おわかりいただけるだろうか。このように、いかにもどこかにいそうな「クリエイター」(その一部は、明らかにネタ元がわかる)を設定し、その「クリエイター」の持つ、いかがわしさ・いけすかなさを、必要以上に誇張して提示するという、何ともねじ曲がった笑いを展開するシリーズなのである。

ここで注目すべきは、「『劇団えんきんほう』所属・子役」などの極端な対象を設定する「狂気」と、人気の子役が発しがちな、ある種の臭気を誇張する「悪意」だ。

似たような芸風を持つ芸人として友近がいるが、この「狂気」と「悪意」の2軸において、秋山竜次は、友近を上回る。それどころか、秋山の「狂気」と「悪意」は、デビュー当時のタモリをも想起させる圧倒的なものである。

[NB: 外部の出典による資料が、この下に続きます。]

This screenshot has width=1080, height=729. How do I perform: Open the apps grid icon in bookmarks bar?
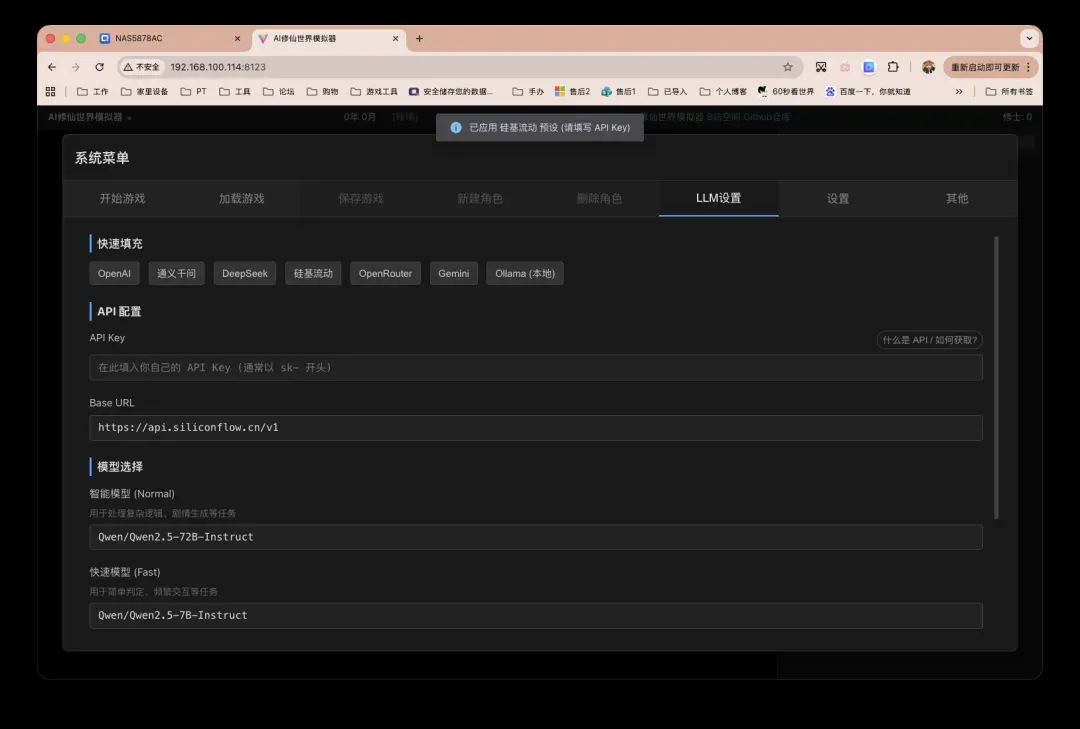(x=51, y=91)
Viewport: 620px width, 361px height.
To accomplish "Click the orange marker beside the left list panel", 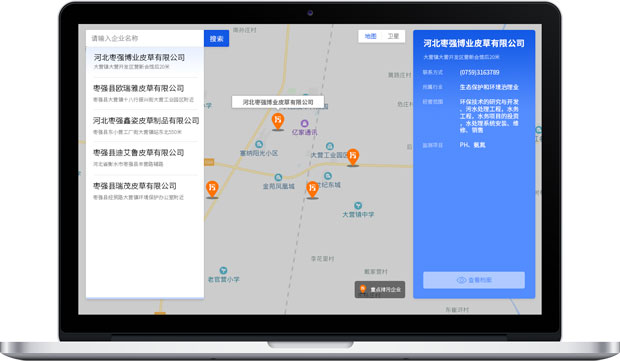I will point(212,189).
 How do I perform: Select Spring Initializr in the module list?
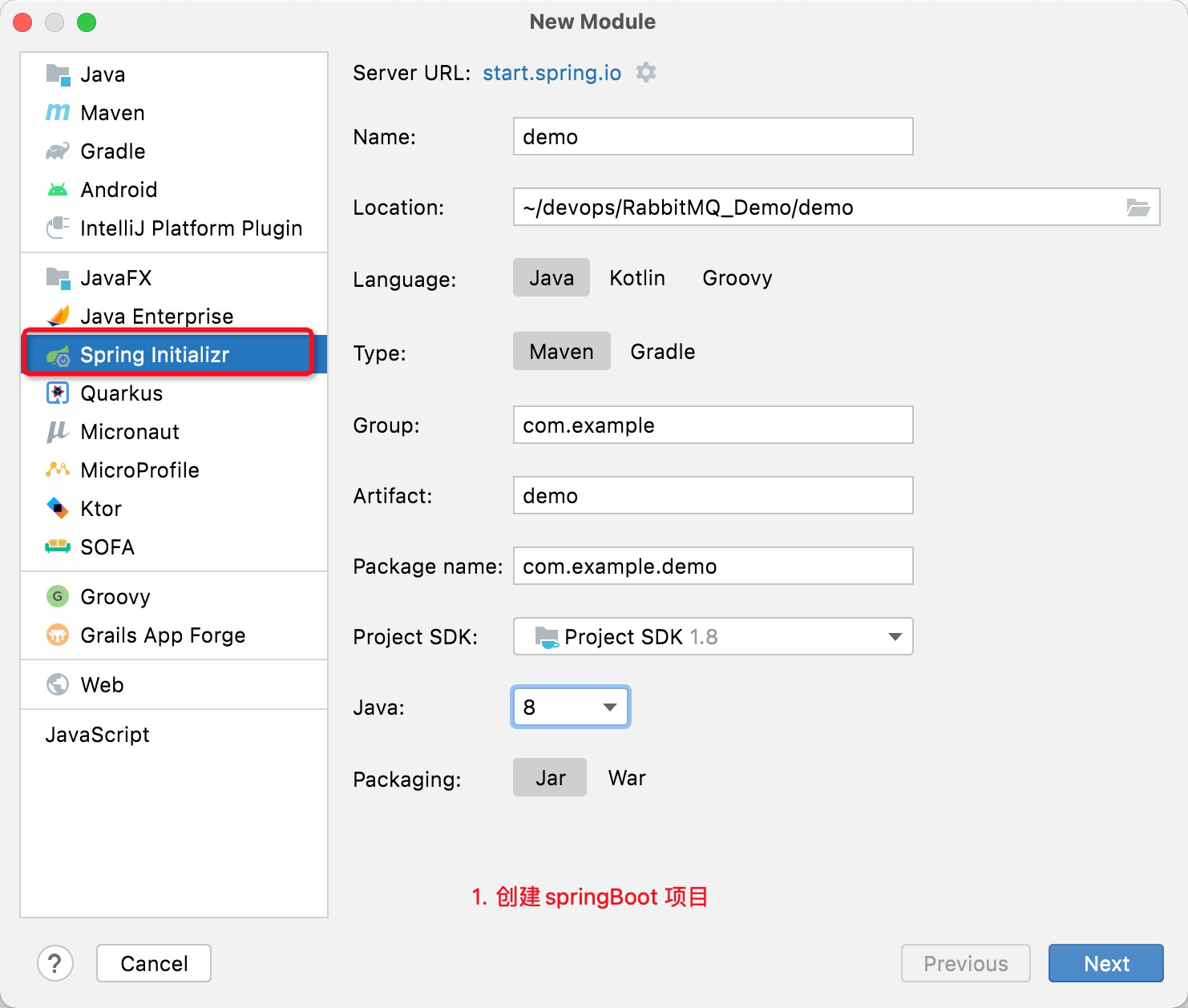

事実、秋山竜次自身も、その友近との対談「友近×秋山竜次が明かす『クセの強い人を演じるネタの舞台裏』」(AERA dot. 2018年10月14日)において、「『悪意を感じない』ってよく言われるんですけど、ちゃんと見てる? お前のことやってるぜ、ってことありますよ」と語っており、自身の「悪意」に深く意識的なことがわかる。

そんな秋山竜次の「狂気」と「悪意」に満ちた「批評芸」について、筆者が知る限りの最高傑作は、2001年に放送が始まったフジテレビ『はねるのトびら』の初期における傑作コント「グローバルTPS物語」だ。

このコントで秋山竜次は、何とマルチ商法の幹部になりきって、威圧的な喋り方で、追い詰め、謎の物体「グローバルTPS」を売りつけるという、強烈な役回りを見事に演じるのだ。まさに、秋山流「批評芸」の最高峰だった。

ネタとベタ、そこから更に遠い「メタ」の世界

ここで、お笑いを分類する軸として、「ネタ」と「ベタ」を設定する。


(イラスト:筆者作成)

「ネタ」とは、「架空の設定や展開を用いた間接的な笑い」という意味とし、つまりは漫才、コント、落語などの、枠組みを持った笑い。対する「ベタ」は、ここでは「自身の地のキャラに根ざす直接的な笑い」という意味とする。つまりはフリートークなど、「ネタ」の枠組みのないところで生まれる笑いだ。

最近のお笑い芸人のブレイクストーリーは「ネタからベタへ」となる。たとえば『M-1グランプリ』などの「ネタ番組」で脚光を浴び、「ひな壇芸人」などで、徐々に地のキャラを認知させ、最終的に、わざわざ「ネタ」をせずとも、フリートークなどにおける「ベタ」な笑いを提供し、メディアに出続けることをゴールとする流れだ。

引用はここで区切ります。